Estimation of Non-Crossing Quantile Regression Process with Deep ReQU Neural Networks
This work addresses the issue of quantile crossing in regression for statistical modeling, offering an incremental improvement with a novel penalty and approximation bounds.
The authors tackled the problem of estimating non-crossing quantile regression processes in nonseparable models by proposing a penalized nonparametric approach using deep ReQU neural networks, achieving competitive or superior performance compared to existing methods like reproducing kernels and random forests in numerical experiments.

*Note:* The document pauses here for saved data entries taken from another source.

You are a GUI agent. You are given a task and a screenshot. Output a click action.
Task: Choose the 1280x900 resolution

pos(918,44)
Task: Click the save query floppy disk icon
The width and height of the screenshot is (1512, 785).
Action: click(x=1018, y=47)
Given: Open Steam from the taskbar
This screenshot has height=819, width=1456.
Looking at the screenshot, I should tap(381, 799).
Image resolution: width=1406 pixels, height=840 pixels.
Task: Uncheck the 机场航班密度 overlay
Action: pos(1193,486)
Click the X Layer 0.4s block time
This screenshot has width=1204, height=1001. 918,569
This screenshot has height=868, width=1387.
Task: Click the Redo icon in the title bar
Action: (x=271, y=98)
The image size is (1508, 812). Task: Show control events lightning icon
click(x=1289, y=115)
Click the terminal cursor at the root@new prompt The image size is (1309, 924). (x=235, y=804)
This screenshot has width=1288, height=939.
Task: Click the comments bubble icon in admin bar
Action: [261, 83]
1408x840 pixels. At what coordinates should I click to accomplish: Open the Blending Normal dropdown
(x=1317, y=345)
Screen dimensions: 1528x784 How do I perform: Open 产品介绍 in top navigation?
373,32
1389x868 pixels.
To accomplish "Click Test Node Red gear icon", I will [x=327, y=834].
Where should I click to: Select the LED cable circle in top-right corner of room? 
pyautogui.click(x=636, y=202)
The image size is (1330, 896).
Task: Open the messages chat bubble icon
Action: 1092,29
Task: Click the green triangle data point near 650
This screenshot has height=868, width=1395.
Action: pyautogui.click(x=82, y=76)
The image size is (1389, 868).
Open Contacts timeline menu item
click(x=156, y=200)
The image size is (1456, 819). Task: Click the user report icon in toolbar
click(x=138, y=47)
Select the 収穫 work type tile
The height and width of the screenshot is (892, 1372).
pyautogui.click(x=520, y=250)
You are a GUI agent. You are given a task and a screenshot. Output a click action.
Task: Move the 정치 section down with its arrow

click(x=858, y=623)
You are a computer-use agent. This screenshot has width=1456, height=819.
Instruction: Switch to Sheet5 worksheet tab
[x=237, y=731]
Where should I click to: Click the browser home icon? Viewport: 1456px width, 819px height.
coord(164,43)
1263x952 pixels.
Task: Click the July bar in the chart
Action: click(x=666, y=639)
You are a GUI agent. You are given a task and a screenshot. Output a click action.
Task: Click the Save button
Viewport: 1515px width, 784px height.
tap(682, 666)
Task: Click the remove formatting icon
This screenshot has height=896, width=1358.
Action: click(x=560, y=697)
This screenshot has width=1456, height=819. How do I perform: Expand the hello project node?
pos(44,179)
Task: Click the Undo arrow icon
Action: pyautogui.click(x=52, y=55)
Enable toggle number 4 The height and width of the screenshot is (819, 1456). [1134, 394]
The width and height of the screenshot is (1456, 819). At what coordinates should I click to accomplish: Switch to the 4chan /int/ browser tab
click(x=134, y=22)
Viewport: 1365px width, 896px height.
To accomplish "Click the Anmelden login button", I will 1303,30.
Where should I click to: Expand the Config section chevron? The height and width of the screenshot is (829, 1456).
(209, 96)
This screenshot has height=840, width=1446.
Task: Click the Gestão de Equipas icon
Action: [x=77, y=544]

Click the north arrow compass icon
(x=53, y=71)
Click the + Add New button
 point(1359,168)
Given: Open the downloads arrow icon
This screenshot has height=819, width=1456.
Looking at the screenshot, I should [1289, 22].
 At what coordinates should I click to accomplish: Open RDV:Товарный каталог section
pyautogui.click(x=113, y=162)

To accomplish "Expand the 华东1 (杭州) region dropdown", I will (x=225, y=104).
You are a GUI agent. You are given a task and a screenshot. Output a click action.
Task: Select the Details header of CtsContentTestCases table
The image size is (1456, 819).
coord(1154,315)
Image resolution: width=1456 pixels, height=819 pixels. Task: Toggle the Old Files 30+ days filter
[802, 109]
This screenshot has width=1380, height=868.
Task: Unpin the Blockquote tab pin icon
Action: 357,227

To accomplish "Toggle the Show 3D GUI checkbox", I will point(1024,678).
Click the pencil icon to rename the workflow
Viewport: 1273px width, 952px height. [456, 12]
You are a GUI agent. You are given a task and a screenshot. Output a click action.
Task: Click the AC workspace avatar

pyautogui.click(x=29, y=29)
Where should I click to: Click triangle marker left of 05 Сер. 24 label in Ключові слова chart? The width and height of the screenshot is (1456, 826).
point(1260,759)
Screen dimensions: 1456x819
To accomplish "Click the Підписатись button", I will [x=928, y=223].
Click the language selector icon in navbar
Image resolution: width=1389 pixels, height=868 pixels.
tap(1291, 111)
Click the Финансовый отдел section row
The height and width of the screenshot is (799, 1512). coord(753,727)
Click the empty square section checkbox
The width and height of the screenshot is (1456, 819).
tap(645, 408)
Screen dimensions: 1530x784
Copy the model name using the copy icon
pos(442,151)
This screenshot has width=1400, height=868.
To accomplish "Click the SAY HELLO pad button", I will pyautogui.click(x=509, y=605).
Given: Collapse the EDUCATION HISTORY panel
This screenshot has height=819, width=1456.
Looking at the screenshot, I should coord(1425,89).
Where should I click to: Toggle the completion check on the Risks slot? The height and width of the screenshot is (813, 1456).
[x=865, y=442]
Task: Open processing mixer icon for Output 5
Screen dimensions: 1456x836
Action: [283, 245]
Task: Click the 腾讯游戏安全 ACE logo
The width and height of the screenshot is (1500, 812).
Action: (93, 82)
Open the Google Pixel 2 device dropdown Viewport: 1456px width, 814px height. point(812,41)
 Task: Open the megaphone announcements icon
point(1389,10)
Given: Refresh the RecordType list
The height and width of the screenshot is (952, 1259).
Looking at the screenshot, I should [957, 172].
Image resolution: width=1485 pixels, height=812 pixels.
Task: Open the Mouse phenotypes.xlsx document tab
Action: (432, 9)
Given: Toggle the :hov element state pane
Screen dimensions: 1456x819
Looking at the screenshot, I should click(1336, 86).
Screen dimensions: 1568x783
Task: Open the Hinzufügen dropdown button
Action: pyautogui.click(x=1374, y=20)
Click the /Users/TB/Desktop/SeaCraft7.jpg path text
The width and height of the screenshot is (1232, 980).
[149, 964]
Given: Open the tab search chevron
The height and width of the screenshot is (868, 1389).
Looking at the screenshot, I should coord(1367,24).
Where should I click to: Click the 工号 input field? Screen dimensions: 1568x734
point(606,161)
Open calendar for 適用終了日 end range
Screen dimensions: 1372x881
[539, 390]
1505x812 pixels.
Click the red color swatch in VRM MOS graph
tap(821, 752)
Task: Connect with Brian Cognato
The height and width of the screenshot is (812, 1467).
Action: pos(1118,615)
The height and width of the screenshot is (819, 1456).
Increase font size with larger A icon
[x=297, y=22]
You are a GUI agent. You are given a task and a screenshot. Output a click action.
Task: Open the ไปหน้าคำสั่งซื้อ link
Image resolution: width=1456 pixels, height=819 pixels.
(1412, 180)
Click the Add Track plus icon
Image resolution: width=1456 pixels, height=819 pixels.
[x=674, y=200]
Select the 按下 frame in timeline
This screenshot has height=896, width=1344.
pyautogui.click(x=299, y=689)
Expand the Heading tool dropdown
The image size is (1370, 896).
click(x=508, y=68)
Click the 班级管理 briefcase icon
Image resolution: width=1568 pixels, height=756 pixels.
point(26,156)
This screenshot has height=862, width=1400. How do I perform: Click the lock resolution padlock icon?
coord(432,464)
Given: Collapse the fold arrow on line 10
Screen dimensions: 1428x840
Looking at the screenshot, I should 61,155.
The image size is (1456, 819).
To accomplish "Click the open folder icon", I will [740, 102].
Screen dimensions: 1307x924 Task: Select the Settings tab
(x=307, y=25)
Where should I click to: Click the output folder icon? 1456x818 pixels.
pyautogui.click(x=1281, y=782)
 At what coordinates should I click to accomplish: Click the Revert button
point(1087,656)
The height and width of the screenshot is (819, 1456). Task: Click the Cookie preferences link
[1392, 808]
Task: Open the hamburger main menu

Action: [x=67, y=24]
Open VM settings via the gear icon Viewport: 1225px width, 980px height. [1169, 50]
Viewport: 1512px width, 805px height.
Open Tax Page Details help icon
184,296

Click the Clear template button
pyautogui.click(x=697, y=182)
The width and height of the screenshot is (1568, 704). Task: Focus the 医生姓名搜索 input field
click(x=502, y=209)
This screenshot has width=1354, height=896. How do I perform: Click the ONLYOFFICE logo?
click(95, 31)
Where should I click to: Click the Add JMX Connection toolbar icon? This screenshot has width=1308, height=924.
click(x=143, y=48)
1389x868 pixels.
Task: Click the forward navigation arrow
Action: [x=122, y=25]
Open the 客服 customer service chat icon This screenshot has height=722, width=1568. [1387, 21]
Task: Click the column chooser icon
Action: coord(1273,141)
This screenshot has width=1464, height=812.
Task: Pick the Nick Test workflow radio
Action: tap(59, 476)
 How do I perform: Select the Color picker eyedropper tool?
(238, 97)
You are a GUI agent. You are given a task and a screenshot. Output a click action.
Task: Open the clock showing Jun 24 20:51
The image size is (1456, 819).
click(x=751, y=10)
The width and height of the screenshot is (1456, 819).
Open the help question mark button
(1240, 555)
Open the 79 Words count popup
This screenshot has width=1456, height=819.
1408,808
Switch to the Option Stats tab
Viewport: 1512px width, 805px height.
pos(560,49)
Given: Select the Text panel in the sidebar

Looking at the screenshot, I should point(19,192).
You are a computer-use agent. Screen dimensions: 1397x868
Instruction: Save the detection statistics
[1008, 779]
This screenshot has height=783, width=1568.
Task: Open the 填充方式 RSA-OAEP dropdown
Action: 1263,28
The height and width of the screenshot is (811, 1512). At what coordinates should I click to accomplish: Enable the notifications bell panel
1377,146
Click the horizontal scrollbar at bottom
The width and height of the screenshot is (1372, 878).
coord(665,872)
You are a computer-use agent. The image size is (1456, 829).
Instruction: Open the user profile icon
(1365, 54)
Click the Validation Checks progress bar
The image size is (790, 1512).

We propose a penalized nonparametric approach to estimating the quantile regression process (QRP) in a nonseparable model using rectifier quadratic unit (ReQU) activated deep neural networks and introduce a novel penalty function to enforce non-crossing of quantile regression curves. We establish the non-asymptotic excess risk bounds for the estimated QRP and derive the mean integrated squared error for the estimated QRP under mild smoothness and regularity conditions. To establish these non-asymptotic risk and estimation error bounds, we also develop a new error bound for approximating $C^s$ smooth functions with $s >0$ and their derivatives using ReQU activated neural networks. This is a new approximation result for ReQU networks and is of independent interest and may be useful in other problems. Our numerical experiments demonstrate that the proposed method is competitive with or outperforms two existing methods, including methods using reproducing kernels and random forests, for nonparametric quantile regression.